▸ Problem to solve:
Report all lines of the records that contain "agent".

▸ Provided material:
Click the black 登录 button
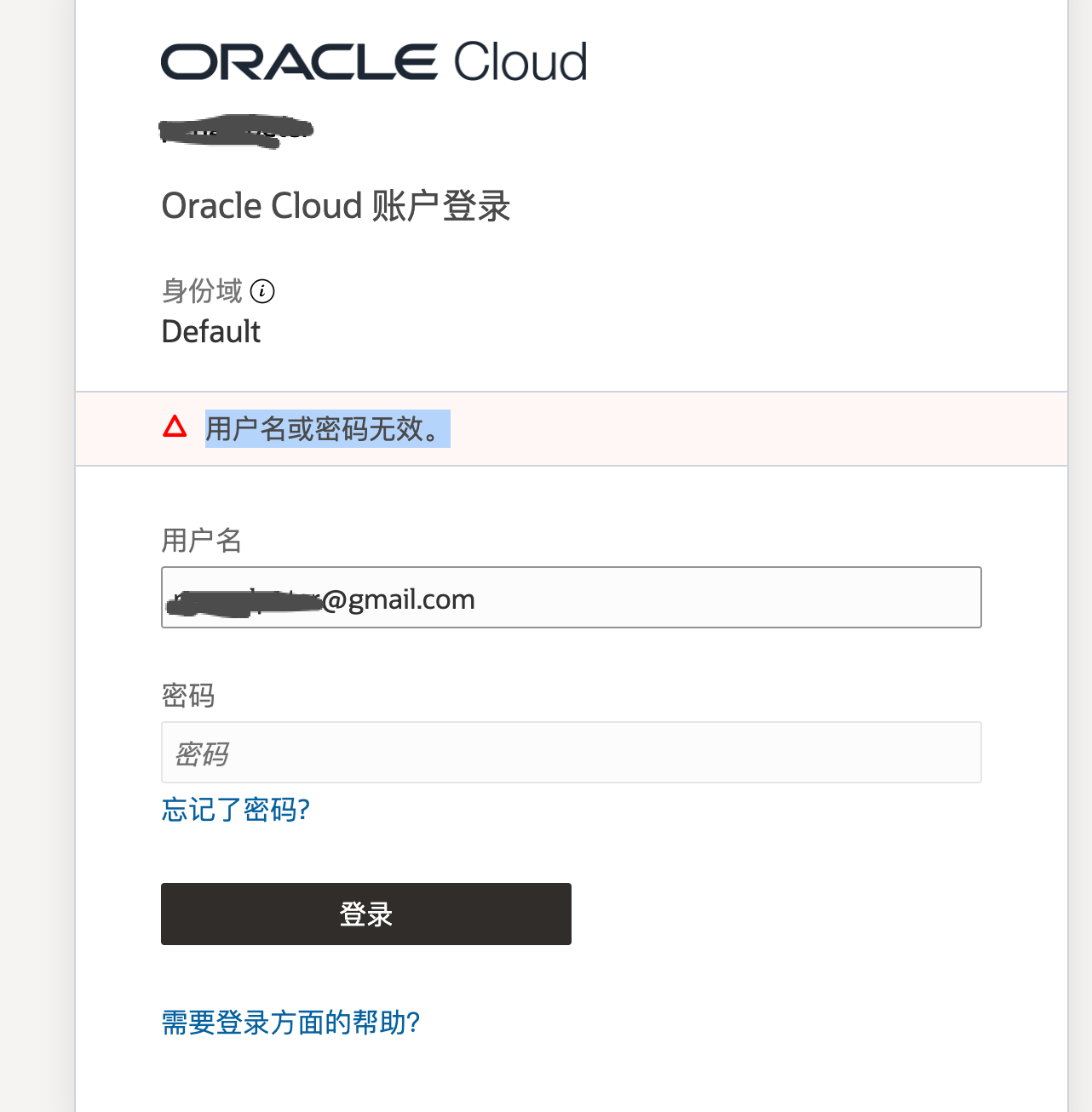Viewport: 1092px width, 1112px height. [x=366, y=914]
==
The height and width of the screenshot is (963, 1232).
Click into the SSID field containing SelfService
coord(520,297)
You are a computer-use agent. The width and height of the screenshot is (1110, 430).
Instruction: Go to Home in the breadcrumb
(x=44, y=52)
...
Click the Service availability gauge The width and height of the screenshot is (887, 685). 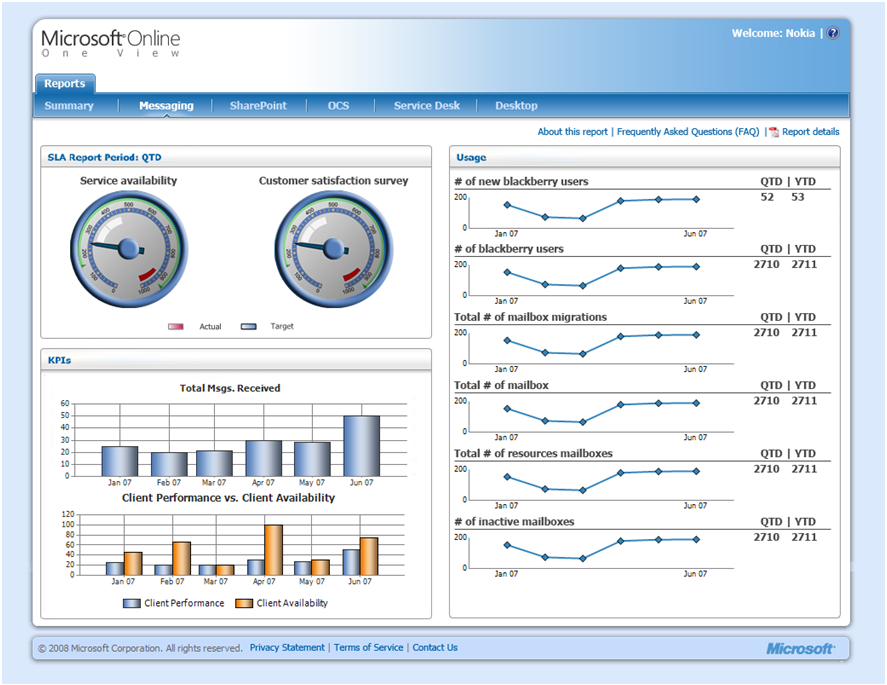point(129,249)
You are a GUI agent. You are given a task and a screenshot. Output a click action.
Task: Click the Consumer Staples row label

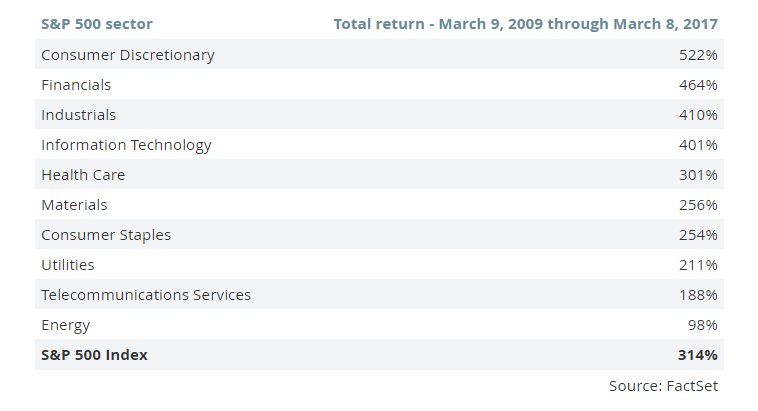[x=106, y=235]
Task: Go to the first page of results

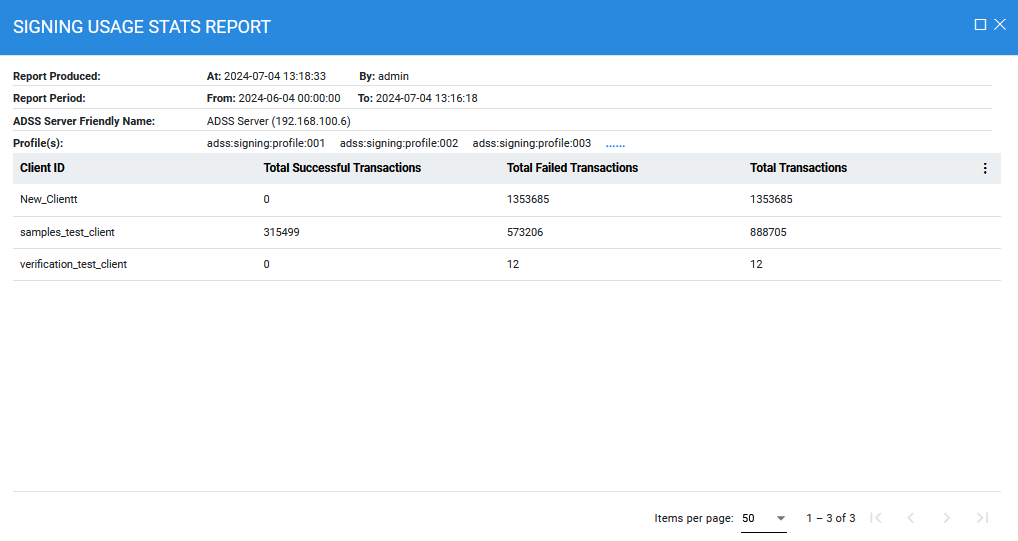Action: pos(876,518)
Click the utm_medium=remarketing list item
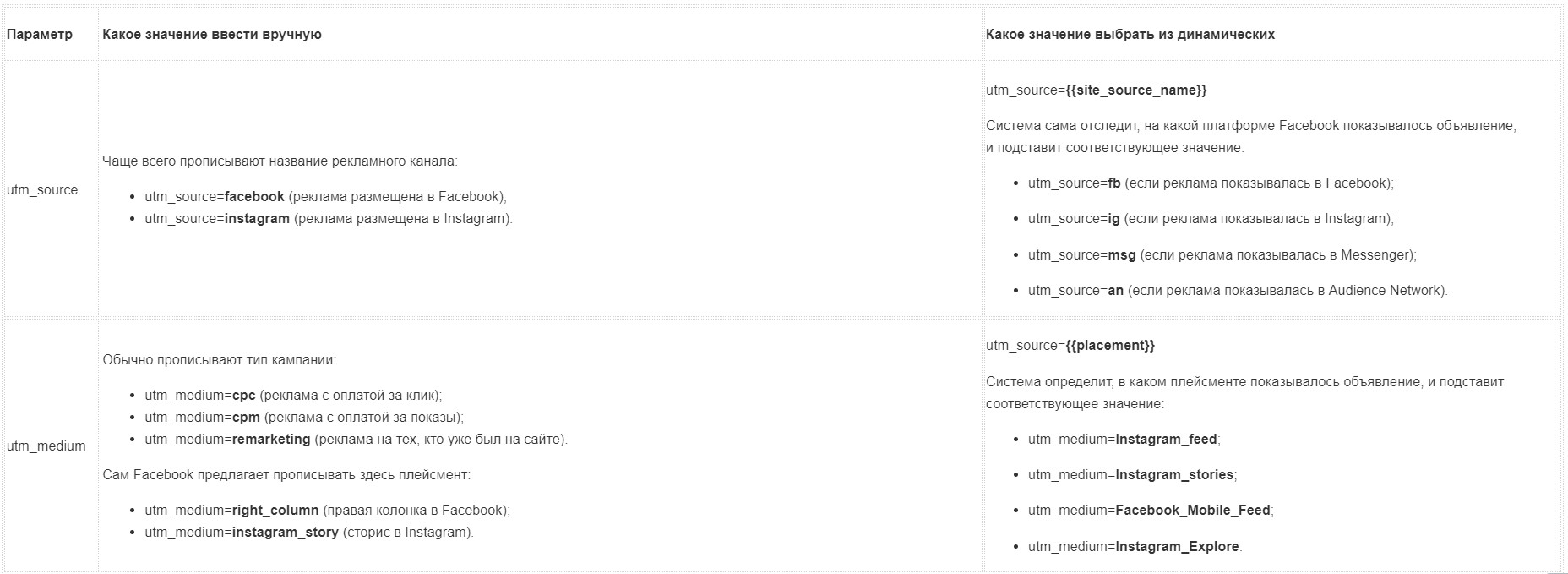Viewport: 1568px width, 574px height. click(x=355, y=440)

▸ Response to the exercise:
You are a computer-use agent. The width and height of the screenshot is (1110, 430).
You are a GUI agent. You are given a task and a screenshot. Output a click action.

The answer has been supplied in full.